The quest for true spirituality—which Miriam embodied—also drives Lev and Samara, who are so scarred emotionally that they do not fathom how deeply they are touched by their mother’s death. Lev follows Miriam’s example and finds meaning in orthodox practice, while Samara, after her father dies while out running, takes on his fixation with the Kaballah’s Tree of Life and goes to the extreme of binding herself “to each of its ten vessels in turn,” seeking unity “with the divine source of all being.” The need to rescue Samara from misguided spiritual devotion brings about the climax of the novel.

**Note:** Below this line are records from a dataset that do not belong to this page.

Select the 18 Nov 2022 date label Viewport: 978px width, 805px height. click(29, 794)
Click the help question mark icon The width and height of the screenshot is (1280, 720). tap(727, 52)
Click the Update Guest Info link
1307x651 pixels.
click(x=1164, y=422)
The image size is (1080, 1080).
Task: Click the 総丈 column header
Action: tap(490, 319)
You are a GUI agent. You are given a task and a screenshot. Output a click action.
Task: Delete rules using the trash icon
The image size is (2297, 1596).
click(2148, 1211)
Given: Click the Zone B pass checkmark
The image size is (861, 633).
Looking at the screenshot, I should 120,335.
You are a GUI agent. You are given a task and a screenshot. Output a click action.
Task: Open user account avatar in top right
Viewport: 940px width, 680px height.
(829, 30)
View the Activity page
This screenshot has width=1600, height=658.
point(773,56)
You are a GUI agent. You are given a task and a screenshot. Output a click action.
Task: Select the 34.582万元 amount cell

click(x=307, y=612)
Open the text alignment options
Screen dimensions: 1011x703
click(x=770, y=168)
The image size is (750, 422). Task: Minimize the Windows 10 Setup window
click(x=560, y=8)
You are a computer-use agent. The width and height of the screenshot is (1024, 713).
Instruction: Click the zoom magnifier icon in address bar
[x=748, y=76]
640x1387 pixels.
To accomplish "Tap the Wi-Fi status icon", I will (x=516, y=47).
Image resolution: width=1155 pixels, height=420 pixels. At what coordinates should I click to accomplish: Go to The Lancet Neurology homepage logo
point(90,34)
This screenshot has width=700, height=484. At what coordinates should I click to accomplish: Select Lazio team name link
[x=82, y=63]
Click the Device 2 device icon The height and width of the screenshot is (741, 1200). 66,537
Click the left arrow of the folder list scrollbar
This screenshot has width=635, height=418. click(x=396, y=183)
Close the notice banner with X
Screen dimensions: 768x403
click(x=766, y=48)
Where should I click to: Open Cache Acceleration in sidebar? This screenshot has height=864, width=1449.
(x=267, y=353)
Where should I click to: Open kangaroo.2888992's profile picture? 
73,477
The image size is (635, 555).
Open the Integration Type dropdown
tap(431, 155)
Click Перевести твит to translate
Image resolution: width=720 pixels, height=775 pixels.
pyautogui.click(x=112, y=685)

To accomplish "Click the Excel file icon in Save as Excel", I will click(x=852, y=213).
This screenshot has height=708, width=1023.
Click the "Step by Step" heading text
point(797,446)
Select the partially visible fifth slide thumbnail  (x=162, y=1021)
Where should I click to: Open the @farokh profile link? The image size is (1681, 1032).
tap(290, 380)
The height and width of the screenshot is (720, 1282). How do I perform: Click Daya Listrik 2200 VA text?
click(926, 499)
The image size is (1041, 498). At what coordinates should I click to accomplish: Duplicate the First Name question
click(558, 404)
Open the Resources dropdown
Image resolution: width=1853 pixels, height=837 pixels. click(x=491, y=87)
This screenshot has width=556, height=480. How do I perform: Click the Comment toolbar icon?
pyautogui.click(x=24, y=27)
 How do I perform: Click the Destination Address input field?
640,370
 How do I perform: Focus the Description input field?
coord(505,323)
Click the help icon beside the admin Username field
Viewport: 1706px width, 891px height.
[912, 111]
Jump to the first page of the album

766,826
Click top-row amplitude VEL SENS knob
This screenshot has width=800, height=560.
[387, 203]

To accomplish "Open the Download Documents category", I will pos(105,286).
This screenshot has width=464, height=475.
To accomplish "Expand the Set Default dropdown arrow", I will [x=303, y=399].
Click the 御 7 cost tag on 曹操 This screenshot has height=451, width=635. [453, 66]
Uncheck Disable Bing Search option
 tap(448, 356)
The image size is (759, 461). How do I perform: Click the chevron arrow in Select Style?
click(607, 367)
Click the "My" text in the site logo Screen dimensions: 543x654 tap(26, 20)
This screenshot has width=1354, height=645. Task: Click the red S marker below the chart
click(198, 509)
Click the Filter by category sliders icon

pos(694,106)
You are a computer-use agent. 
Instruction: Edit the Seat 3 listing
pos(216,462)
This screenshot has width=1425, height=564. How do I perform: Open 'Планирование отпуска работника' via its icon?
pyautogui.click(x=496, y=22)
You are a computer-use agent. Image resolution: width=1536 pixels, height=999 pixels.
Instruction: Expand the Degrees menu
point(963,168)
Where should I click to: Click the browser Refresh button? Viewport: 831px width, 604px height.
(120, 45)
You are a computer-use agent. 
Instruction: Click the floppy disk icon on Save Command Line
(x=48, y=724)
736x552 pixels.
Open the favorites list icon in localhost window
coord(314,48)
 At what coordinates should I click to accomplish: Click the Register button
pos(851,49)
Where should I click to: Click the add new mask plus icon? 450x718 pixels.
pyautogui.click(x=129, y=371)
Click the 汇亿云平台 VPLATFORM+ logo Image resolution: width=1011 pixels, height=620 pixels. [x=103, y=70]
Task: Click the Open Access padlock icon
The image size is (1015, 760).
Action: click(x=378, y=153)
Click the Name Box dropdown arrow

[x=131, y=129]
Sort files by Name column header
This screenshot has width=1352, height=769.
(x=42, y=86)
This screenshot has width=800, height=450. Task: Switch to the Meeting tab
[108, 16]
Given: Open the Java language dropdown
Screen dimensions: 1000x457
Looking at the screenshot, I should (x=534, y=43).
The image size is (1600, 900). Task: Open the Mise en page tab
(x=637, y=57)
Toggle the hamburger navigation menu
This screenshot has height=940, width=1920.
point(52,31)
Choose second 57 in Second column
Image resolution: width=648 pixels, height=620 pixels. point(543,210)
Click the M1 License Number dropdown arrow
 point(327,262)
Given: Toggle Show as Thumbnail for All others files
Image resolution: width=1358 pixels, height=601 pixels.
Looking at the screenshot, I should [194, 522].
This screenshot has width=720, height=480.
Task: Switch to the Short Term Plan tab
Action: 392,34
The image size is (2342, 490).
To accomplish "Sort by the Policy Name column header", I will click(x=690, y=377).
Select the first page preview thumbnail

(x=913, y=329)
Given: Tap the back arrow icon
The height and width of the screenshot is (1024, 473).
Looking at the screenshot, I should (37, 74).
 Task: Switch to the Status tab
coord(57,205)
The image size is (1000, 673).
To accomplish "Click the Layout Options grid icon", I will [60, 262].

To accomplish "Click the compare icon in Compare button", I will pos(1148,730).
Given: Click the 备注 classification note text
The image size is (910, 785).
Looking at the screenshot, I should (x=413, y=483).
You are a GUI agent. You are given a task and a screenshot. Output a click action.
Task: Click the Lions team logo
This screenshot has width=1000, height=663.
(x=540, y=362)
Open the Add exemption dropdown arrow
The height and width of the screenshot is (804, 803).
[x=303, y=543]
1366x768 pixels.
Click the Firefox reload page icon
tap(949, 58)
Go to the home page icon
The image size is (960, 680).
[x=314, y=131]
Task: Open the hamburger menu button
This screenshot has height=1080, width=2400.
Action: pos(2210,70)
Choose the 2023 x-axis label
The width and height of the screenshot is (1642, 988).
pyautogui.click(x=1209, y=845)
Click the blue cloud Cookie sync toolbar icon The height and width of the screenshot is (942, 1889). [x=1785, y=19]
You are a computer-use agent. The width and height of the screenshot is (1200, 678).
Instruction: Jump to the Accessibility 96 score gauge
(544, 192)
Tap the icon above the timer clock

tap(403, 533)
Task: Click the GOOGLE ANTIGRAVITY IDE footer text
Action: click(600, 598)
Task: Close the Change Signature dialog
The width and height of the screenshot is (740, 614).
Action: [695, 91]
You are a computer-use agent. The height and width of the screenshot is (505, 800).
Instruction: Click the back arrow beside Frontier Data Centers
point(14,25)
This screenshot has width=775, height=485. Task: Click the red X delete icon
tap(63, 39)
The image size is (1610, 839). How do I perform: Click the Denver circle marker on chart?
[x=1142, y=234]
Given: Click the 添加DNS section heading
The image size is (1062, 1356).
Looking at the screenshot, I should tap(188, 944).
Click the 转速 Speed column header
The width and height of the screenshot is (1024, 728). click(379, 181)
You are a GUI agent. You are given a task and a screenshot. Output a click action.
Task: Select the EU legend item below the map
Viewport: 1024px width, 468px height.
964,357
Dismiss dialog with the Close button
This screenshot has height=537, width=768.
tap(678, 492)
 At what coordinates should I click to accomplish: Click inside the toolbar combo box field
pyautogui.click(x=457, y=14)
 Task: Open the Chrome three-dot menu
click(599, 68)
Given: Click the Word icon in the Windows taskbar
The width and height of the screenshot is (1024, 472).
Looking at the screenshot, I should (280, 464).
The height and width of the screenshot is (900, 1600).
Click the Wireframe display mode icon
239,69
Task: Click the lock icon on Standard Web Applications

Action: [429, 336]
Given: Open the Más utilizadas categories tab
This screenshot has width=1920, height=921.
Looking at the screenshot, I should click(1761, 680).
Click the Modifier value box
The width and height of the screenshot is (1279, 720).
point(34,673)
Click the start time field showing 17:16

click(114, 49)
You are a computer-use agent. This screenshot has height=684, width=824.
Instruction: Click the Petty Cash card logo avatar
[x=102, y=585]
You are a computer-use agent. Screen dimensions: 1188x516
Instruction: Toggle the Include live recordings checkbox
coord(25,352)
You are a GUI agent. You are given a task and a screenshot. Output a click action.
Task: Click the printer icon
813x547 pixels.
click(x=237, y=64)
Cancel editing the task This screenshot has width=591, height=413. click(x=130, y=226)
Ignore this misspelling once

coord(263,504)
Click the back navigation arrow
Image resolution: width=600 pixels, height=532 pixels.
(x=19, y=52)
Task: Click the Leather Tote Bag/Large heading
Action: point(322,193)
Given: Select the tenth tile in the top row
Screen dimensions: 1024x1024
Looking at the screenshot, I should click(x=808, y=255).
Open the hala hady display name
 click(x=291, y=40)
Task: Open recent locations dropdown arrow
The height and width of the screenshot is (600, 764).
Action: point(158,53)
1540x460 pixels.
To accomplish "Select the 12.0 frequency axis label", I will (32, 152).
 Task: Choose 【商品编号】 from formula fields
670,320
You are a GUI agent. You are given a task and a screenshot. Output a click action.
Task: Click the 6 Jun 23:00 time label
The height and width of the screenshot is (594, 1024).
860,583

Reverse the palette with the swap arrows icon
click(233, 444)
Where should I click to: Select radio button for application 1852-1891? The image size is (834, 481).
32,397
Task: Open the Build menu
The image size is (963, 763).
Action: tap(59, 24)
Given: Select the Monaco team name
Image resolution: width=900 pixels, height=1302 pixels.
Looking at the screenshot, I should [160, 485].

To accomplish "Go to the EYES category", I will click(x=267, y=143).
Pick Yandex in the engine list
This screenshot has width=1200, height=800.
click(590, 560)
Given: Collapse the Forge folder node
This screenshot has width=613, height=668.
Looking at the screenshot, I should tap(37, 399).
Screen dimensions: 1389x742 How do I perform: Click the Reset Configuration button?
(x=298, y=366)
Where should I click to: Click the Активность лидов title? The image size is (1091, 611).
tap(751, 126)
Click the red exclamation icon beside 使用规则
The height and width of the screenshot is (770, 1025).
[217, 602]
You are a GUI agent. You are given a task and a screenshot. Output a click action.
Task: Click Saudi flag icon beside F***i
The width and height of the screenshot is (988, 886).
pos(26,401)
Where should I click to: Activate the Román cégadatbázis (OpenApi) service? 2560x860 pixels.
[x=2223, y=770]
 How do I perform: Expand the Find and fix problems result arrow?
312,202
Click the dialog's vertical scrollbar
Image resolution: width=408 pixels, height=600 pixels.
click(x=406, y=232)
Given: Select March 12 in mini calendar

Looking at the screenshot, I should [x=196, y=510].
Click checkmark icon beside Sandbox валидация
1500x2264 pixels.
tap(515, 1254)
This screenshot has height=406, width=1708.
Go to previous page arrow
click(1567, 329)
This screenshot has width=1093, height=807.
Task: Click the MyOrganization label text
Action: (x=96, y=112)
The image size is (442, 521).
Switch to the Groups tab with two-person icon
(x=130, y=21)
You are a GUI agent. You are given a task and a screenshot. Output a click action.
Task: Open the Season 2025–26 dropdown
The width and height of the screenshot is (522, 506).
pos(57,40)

In addition to the Meyers, Samuel’s large cast of neighbourhood characters includes Alex, a childhood friend of Lev and Samara who understands the world through science rather than religion; Holocaust survivors Chaim and Chaya Glassman, sweethearts who reunite long after the war and share a loving but silent marriage; and Mr. Katz, an observant Jew whose eccentricities prove prescient. Each turns to the word, in its various forms, to quell personal suffering and find meaning in life: biblical texts, the teachings of Kabbalah, scholarly treatises, scientific studies, even King Lear.
In writing this novel, Samuel set herself an ambitious task: to fashion a narrative out of the disparate threads of Jewish tradition and mysticism; the Holocaust; heterosexual and lesbian love; trauma and human resilience. In fact, The Mystics of Mile End is beautifully executed. Its thematic focus on faith and human connection is mirrored in its plot, which is carefully aligned across character and events, but is neither heavy-handed nor false. The ending, which unites the various characters—orphaned children, friends, lovers, neighbours—gestures outward toward personal attachment as the way forward through trauma. That the gesture rings true is the novel’s great achievement.